If only there was a way to get the caffeine into my veins faster;
Definitely addicted behavior.

Friday, October 7, 2016

Rise and Shine

Not even the leaf blower, trash trucks, or construction on the house next door could stir me out of bed today.
The snooze button on my alarm is mad at me;
I continue to pound my hand down!
I’m up. I’m up;
I just need five more minutes.
I’m motivated to be creative today––I just have to convince my body to get out of bed.

Thursday, October 6, 2016

Cinnamon Rolls Around my Waist

Gooey pockets of crystalized sugar and cinnamon;
The buttery vanilla icing drips into the sweet layered dough.
If I had any willpower at all, I would resist the spherical treat,
And avoid the rolls––around my waste.
Instead, I dive in for a second bite.

Wednesday, October 5, 2016

Disneyland

The best way to find the kid inside;
Is to act like a kid.
How can anyone fight the adventure that awaits at Disneyland.
There’s a reason they call it the Magic Kingdom;
All of the work that I think I need to do,
Will be waiting for me tomorrow.
Today––I’m going to play!

Tuesday, October 4, 2016

Energy vs.
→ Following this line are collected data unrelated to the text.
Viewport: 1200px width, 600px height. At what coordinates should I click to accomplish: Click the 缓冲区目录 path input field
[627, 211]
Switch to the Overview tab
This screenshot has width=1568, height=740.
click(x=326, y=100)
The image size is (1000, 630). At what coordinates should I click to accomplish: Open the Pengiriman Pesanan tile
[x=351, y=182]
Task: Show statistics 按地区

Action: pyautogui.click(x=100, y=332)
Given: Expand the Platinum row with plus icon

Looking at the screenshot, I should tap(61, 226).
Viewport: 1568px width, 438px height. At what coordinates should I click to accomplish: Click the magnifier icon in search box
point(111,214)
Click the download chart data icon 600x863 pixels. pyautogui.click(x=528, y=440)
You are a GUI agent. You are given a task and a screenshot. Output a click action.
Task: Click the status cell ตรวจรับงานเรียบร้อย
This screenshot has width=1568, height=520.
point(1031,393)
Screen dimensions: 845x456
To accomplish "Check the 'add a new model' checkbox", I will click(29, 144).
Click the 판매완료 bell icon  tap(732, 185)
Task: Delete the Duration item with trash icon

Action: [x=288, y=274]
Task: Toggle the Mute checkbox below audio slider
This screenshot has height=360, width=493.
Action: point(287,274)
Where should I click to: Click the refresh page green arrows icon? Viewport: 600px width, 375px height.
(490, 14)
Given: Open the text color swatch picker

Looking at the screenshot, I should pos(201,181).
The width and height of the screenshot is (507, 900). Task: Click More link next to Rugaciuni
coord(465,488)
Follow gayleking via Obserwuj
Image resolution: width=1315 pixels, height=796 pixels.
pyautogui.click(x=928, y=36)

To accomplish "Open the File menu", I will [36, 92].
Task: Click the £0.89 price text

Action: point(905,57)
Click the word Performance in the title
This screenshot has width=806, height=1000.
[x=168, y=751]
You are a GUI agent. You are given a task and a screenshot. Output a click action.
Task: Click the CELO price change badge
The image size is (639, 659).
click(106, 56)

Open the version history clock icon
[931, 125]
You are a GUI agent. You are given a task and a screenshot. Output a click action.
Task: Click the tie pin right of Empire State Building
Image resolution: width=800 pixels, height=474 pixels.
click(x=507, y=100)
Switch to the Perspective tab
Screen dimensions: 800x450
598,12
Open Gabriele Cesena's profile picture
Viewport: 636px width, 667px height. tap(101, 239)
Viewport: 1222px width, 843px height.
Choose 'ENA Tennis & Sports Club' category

Earning

I spent twenty-five minutes on hold;
Waiting for AT&T to refund a ten dollar credit.
I have to ask myself, “Is the money worth the energy?”
Answer: The money is always worth the effort.
Like my grandma always said, “A penny saved, is a penny earned.”
As long as I have the time––I will fight for every dime that’s mine.

Monday, October 3, 2016

Write Now.

The longer I stare at my blank screen;
The more determined I am to create.
The desire to manifest something from nothing has continued to motivate me as a person and artist.
Now, if only I could convince my hands that I have a story to tell.

Saturday, October 1, 2016

Buttery Eggs

I throw three pats of butter into a warm frying pan;
Crack three eggs into a bowl and whisk with a fork.
Once the butter is gooey––but before it starts to sizzle,
I crank up the flame, pour the eggs into the pan and start to fold the eggs feverishly.
Once the eggs are completely cooked, but before they brown, I remove the eggs from the pan and place them on top of a piece of toast that has been adequately covered in butter.
These are the eggs of my youth;
The deliciously, buttery, eggs that my grandpa taught me how to cook.
Please note that eating your eggs like this daily may lead to high cholesterol.